Could the lines from the line bearing "Given: Click the rocket emoji after $9,140" to the end of the records below be copied exactly, with the pictures left out and no other lines added?

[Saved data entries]
_ _ _ _

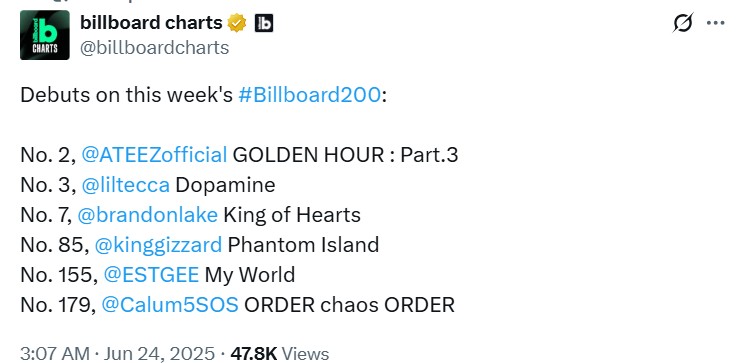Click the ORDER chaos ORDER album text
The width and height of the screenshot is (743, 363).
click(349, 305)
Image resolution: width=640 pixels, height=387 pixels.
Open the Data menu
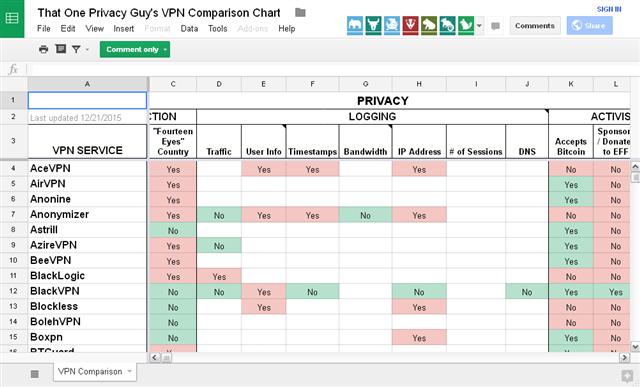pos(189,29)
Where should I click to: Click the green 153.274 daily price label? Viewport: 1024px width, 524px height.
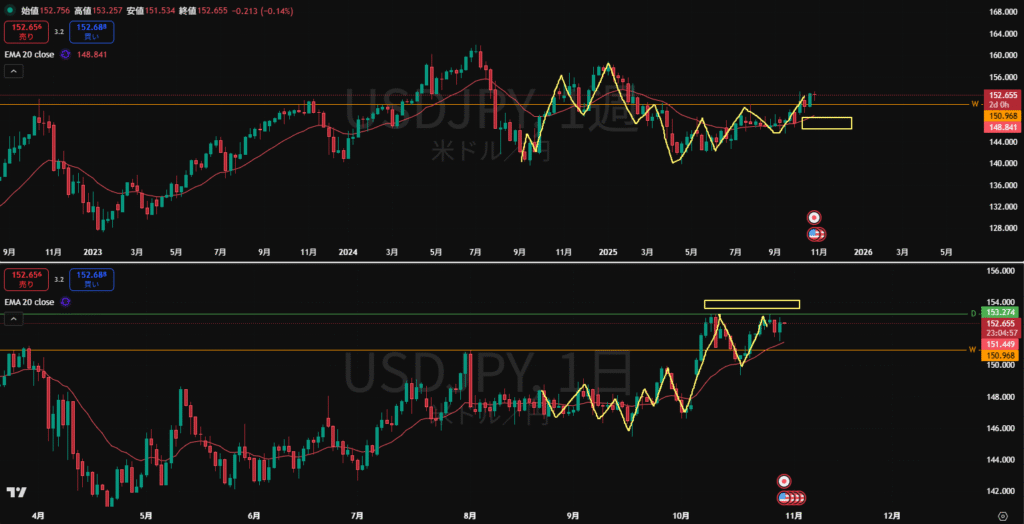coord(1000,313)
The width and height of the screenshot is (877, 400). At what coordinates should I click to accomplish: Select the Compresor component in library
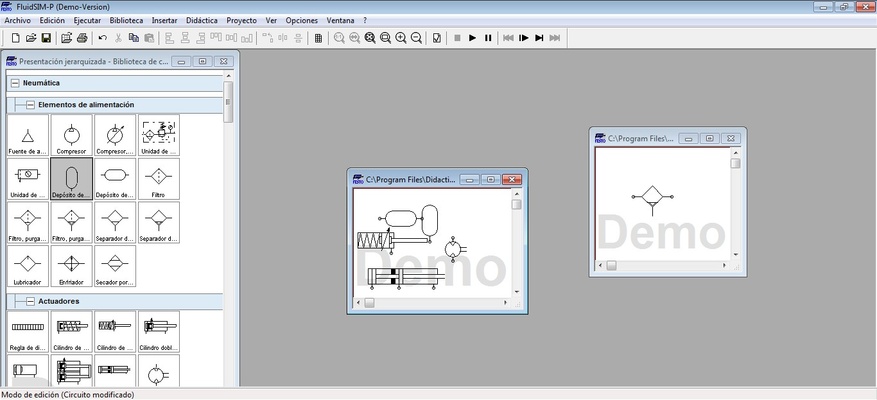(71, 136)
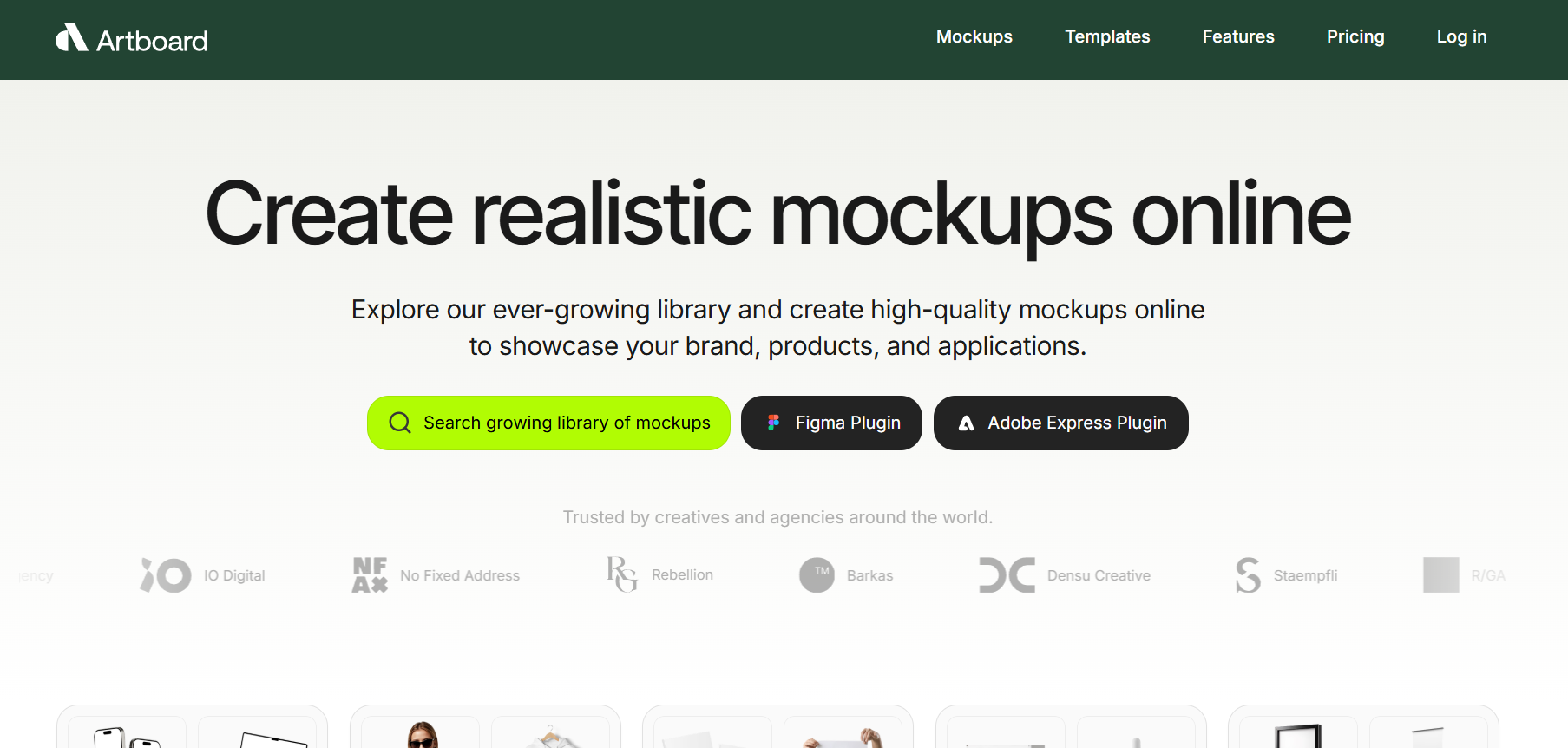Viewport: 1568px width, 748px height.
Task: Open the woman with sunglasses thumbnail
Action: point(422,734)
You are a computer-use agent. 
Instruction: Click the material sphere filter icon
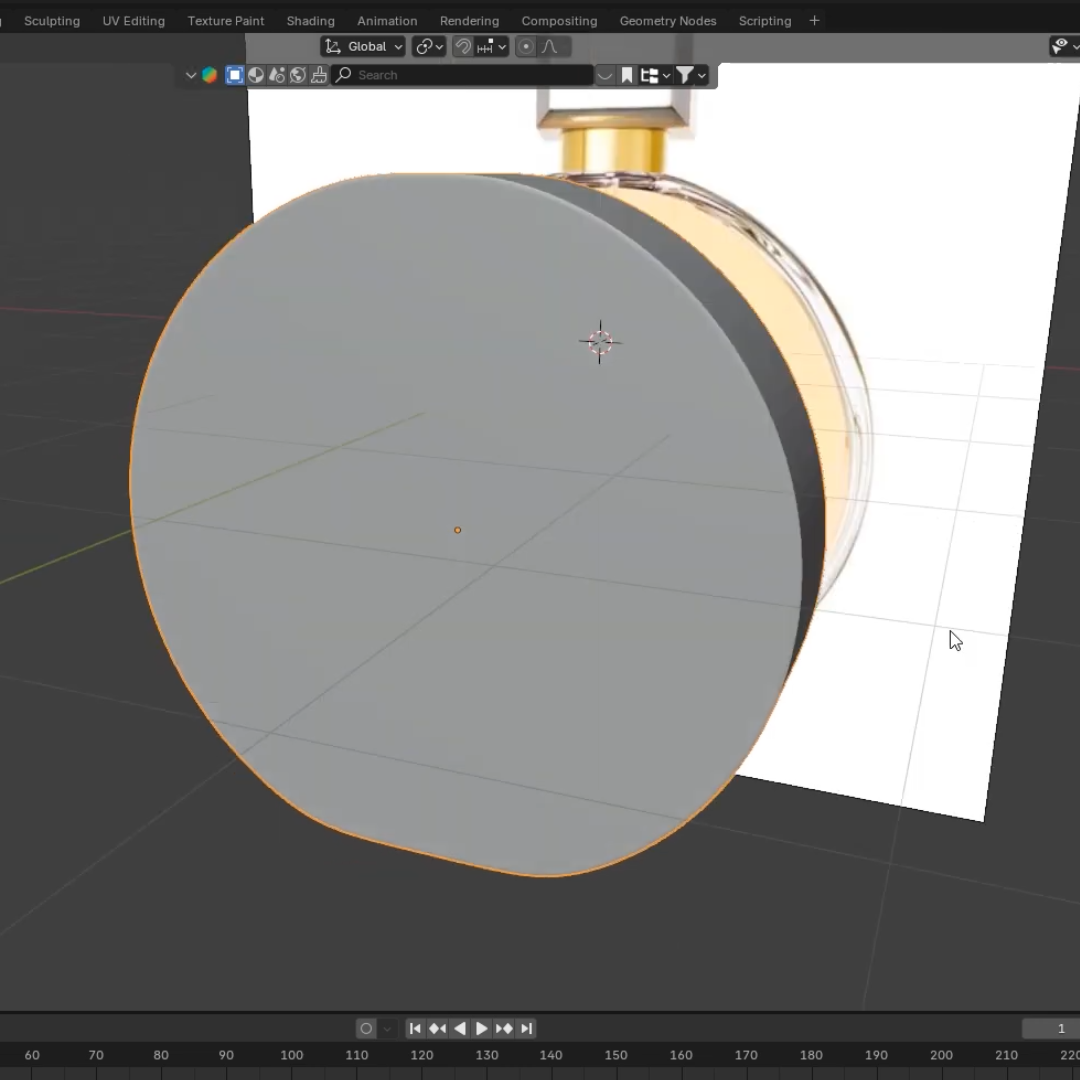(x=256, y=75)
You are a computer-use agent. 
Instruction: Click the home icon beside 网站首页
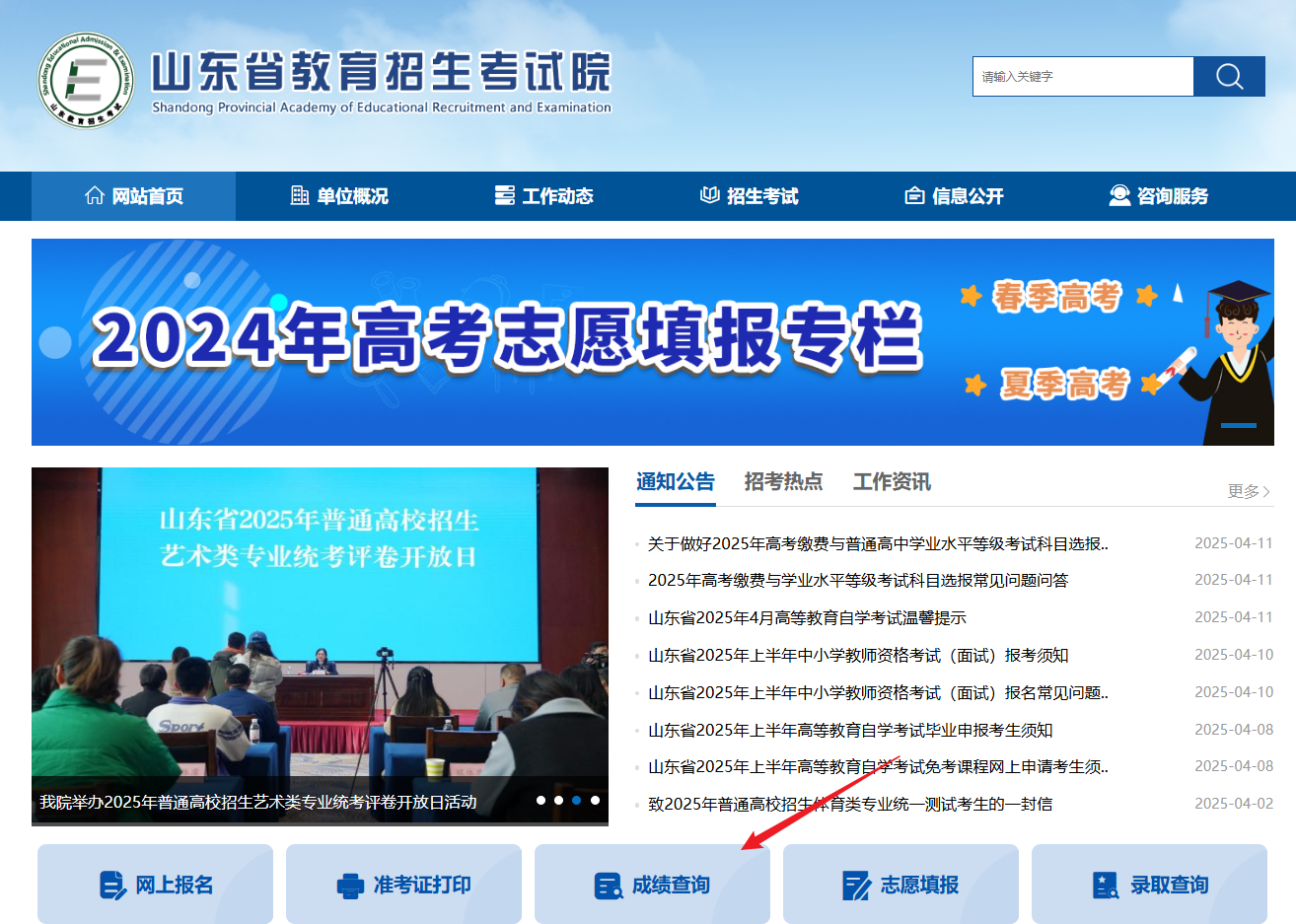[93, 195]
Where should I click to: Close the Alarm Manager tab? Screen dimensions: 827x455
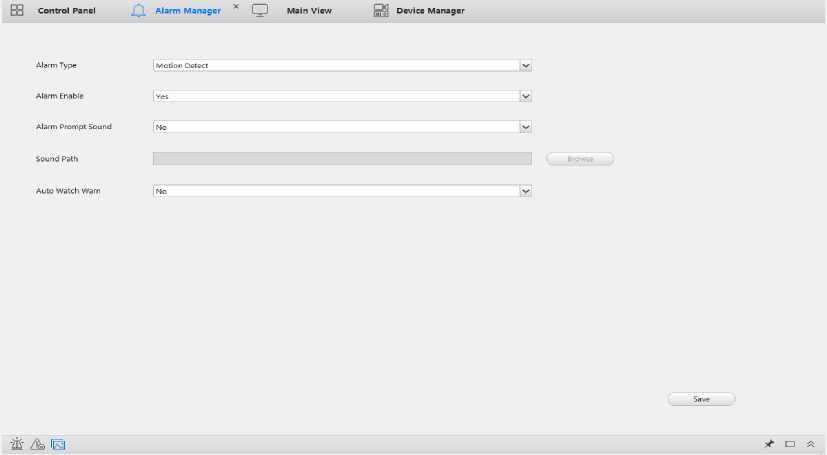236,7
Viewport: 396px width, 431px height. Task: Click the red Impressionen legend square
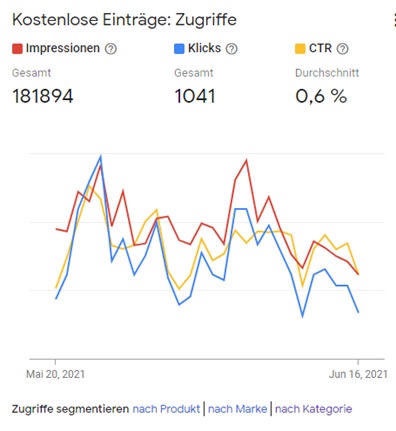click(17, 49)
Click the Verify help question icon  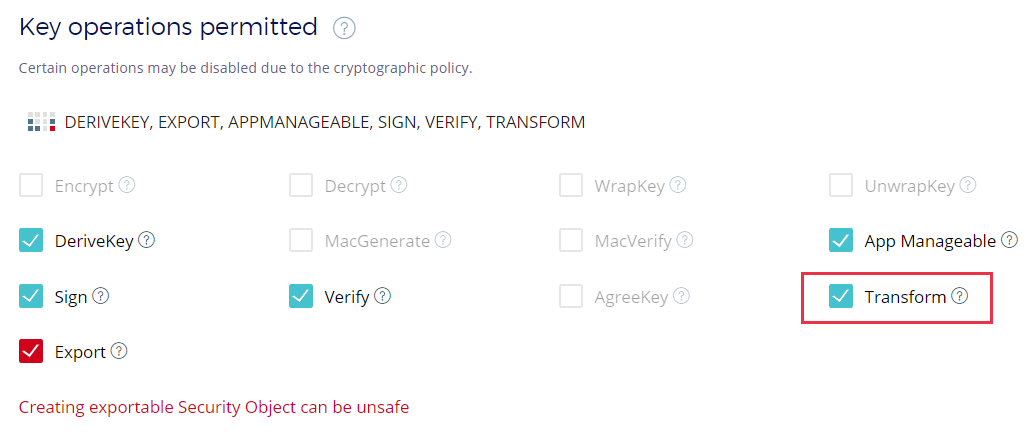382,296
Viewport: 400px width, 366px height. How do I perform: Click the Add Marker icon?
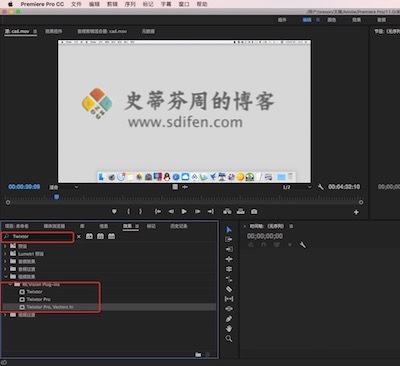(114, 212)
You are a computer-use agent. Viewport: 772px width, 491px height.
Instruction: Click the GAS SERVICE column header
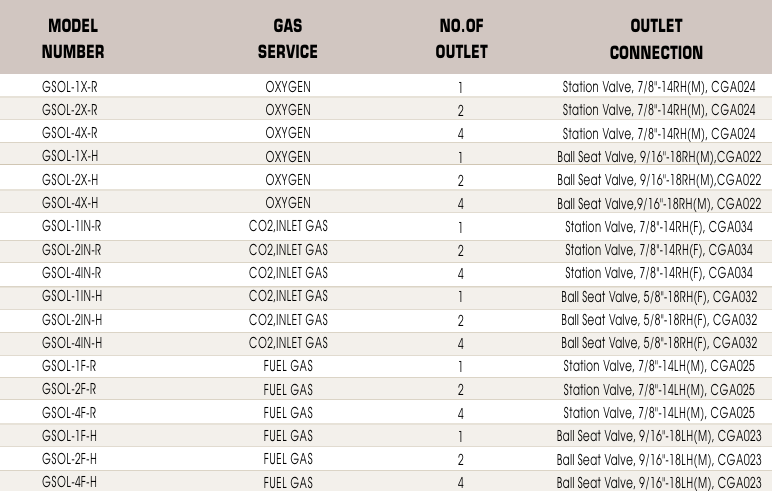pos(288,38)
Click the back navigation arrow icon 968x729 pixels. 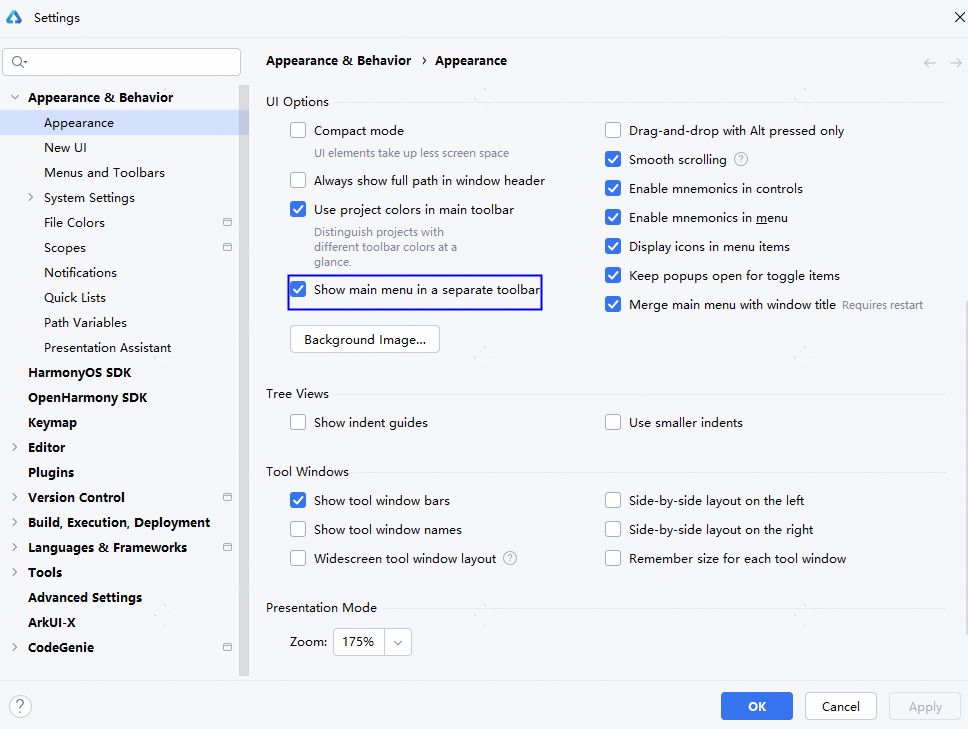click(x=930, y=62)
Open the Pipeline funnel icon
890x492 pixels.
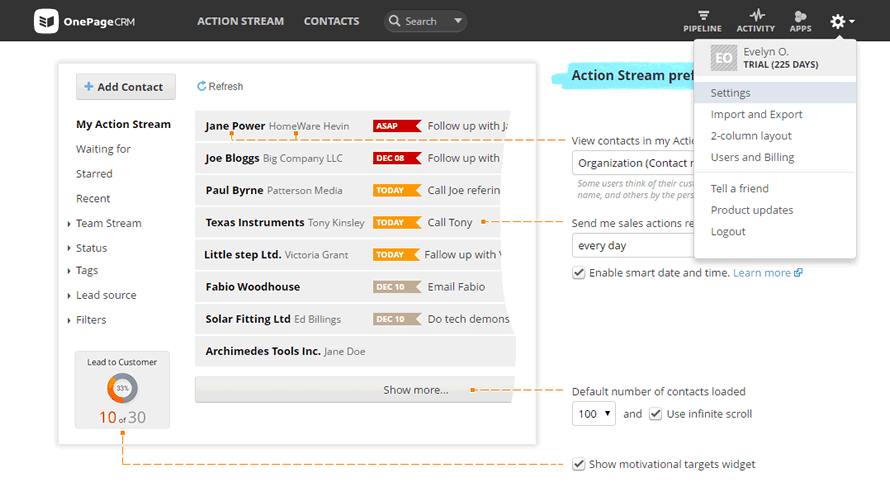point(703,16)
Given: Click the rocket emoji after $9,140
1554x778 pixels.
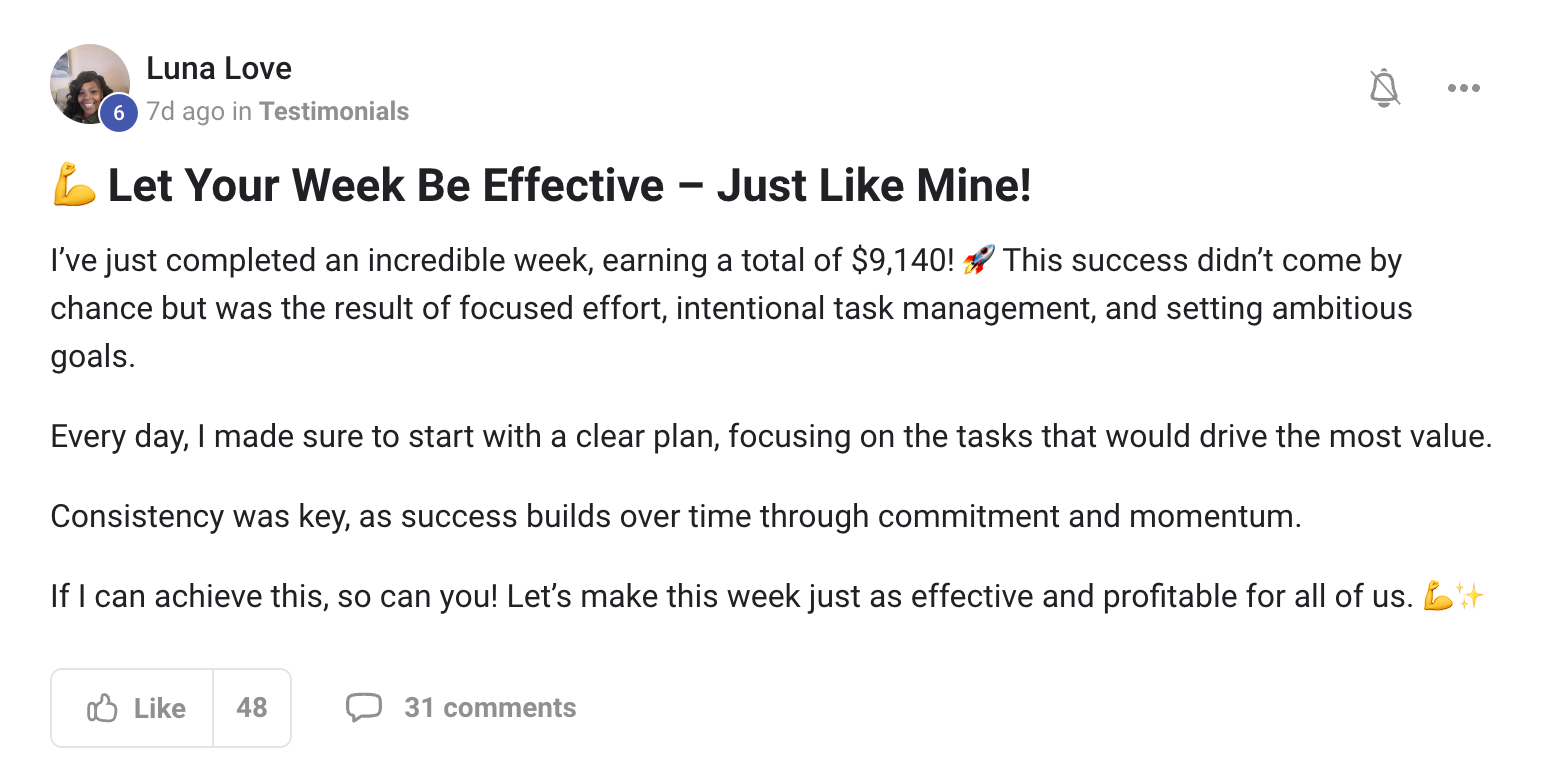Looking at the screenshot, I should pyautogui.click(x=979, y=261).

_ _ _ _

Answer space:
Given: Click the rocket emoji after $9,140
1554x778 pixels.
Looking at the screenshot, I should pyautogui.click(x=979, y=261).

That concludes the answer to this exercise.